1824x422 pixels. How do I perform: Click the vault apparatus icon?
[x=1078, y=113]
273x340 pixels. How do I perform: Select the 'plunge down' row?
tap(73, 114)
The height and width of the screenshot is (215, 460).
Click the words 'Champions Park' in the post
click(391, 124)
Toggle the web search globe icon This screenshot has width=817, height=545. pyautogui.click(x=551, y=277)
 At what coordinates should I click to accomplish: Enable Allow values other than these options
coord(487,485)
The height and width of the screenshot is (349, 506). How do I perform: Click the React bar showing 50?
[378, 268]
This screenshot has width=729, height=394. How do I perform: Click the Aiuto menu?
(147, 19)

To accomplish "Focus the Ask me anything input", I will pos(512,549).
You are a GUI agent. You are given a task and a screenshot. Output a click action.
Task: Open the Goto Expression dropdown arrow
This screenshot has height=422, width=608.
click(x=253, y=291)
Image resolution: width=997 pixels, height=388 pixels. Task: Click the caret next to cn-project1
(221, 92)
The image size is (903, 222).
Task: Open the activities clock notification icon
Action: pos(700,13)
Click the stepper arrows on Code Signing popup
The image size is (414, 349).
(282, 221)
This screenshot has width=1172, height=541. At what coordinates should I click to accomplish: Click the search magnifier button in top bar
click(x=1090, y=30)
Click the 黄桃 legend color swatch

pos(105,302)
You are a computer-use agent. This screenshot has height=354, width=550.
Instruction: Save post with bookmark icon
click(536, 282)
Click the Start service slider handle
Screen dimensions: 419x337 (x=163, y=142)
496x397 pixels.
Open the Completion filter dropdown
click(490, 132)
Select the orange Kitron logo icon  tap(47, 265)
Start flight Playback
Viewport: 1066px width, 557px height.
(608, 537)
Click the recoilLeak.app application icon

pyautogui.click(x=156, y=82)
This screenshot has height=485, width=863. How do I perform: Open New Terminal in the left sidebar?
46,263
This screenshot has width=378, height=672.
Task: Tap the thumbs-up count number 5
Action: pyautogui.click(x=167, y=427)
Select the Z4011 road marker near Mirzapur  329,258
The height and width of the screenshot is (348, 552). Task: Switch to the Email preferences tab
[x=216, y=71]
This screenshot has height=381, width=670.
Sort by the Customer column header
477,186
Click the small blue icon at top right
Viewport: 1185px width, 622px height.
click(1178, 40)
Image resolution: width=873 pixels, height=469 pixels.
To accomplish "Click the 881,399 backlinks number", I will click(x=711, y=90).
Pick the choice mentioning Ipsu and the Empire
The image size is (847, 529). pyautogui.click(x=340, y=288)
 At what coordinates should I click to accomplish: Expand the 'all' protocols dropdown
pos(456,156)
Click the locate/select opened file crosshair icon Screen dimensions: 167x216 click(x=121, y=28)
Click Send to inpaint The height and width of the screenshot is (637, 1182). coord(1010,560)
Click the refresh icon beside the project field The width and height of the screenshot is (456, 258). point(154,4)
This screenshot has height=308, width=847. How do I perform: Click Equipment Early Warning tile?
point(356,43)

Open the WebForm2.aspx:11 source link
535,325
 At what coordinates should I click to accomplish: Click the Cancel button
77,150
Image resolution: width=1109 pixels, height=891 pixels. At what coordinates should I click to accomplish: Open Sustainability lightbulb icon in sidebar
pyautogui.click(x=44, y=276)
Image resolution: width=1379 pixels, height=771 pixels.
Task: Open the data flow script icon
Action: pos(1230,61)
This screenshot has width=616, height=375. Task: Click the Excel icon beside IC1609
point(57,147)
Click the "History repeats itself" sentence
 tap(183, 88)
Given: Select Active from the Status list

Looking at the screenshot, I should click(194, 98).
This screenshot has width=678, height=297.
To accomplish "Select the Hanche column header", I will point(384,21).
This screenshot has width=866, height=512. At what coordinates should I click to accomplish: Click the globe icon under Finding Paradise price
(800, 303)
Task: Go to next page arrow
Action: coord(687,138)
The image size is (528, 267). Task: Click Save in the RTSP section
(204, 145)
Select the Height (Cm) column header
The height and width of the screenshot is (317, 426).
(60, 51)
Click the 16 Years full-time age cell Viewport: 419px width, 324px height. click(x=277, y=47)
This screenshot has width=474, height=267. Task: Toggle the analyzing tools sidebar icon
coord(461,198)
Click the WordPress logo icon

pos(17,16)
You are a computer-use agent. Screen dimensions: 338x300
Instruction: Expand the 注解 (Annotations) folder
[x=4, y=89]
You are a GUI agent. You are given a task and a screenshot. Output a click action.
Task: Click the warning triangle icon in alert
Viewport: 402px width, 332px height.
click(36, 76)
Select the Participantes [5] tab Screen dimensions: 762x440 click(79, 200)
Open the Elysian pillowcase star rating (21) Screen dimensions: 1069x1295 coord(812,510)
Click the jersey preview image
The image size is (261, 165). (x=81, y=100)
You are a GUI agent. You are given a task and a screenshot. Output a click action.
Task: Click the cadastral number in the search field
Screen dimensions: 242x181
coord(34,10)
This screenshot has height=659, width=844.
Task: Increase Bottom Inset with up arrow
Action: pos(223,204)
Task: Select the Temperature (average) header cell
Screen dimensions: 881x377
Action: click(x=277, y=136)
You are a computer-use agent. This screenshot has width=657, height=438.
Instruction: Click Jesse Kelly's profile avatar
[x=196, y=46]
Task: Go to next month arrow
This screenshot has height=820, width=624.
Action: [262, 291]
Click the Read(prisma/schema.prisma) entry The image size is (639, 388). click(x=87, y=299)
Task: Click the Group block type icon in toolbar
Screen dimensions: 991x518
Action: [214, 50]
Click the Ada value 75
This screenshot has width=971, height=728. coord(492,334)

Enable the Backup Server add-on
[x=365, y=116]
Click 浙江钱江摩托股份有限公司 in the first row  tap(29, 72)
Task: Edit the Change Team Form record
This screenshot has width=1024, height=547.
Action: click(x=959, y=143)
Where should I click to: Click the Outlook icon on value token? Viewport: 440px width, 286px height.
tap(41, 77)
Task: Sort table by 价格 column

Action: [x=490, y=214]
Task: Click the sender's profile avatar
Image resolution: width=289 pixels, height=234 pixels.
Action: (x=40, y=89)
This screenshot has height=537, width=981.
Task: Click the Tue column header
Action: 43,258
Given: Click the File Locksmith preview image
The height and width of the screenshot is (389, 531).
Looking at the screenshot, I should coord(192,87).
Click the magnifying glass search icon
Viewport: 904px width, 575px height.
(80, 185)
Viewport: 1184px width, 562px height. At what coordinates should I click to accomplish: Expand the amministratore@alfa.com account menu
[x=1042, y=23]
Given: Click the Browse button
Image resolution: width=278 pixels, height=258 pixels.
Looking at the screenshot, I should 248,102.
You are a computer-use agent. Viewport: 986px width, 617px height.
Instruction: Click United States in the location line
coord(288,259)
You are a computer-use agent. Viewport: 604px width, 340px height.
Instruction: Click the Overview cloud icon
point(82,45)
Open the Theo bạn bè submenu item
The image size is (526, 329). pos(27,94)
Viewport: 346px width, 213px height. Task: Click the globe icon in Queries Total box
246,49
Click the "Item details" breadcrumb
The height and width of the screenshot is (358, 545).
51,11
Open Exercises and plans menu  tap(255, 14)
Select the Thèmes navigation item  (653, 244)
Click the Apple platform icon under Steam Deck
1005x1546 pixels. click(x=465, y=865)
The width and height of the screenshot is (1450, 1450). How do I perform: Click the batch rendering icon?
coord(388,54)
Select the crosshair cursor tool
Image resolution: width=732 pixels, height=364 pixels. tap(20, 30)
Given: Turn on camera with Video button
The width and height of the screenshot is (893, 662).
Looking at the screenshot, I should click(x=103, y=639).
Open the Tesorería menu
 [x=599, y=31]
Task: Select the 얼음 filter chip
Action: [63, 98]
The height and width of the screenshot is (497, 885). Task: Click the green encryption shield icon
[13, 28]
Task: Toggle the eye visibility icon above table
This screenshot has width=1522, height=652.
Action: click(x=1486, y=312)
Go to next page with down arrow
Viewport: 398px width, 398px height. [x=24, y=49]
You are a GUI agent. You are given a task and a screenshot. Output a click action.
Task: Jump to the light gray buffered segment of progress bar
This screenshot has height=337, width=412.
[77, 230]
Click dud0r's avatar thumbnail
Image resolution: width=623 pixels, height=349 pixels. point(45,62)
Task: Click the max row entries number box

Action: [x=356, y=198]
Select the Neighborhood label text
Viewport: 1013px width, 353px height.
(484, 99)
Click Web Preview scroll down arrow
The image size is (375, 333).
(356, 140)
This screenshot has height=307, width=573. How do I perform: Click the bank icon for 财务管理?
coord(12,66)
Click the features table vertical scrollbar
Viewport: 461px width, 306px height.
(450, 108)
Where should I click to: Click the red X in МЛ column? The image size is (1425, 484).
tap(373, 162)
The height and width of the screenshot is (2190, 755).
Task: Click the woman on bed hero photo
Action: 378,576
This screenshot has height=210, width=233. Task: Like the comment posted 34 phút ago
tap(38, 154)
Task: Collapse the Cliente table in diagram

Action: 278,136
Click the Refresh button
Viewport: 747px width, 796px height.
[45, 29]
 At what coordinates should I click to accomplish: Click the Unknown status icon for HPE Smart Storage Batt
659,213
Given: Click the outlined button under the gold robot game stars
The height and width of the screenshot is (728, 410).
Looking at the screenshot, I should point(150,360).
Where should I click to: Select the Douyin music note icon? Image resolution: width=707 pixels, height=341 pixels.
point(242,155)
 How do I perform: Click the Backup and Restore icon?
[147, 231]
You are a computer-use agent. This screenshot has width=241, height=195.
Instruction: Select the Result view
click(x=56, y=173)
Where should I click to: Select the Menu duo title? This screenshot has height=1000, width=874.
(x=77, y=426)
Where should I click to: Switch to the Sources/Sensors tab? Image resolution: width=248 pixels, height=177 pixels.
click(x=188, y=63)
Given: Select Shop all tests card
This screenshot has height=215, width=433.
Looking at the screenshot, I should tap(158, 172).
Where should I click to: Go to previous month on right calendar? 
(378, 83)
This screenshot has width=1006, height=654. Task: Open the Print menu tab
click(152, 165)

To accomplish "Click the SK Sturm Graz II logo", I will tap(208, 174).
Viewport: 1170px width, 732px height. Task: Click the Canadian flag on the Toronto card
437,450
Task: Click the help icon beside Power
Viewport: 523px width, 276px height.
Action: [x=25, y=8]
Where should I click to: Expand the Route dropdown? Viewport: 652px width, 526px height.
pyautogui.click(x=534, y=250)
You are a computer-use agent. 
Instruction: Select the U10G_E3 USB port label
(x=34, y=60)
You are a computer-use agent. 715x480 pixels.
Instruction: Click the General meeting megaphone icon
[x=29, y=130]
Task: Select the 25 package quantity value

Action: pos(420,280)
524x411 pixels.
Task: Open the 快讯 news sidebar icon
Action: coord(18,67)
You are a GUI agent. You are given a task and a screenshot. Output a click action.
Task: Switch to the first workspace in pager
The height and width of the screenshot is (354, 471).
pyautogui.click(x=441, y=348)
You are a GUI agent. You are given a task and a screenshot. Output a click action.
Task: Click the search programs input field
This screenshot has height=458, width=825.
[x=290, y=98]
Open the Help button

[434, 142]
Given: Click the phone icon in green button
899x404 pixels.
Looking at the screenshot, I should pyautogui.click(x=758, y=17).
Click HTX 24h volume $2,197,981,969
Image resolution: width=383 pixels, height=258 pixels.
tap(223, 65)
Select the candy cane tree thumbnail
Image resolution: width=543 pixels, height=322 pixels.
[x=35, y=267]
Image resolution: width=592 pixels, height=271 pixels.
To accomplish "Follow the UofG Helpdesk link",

○ ○ ○

Lines above that contain the string "will" make up the answer.

**Solution to this exercise**.
To accomplish "Focus the Ask me anything input", I will pos(512,549).
To accomplish "Click the 881,399 backlinks number", I will click(x=711, y=90).
To accomplish "Select the Hanche column header", I will point(384,21).
To accomplish "Click the SK Sturm Graz II logo", I will tap(208, 174).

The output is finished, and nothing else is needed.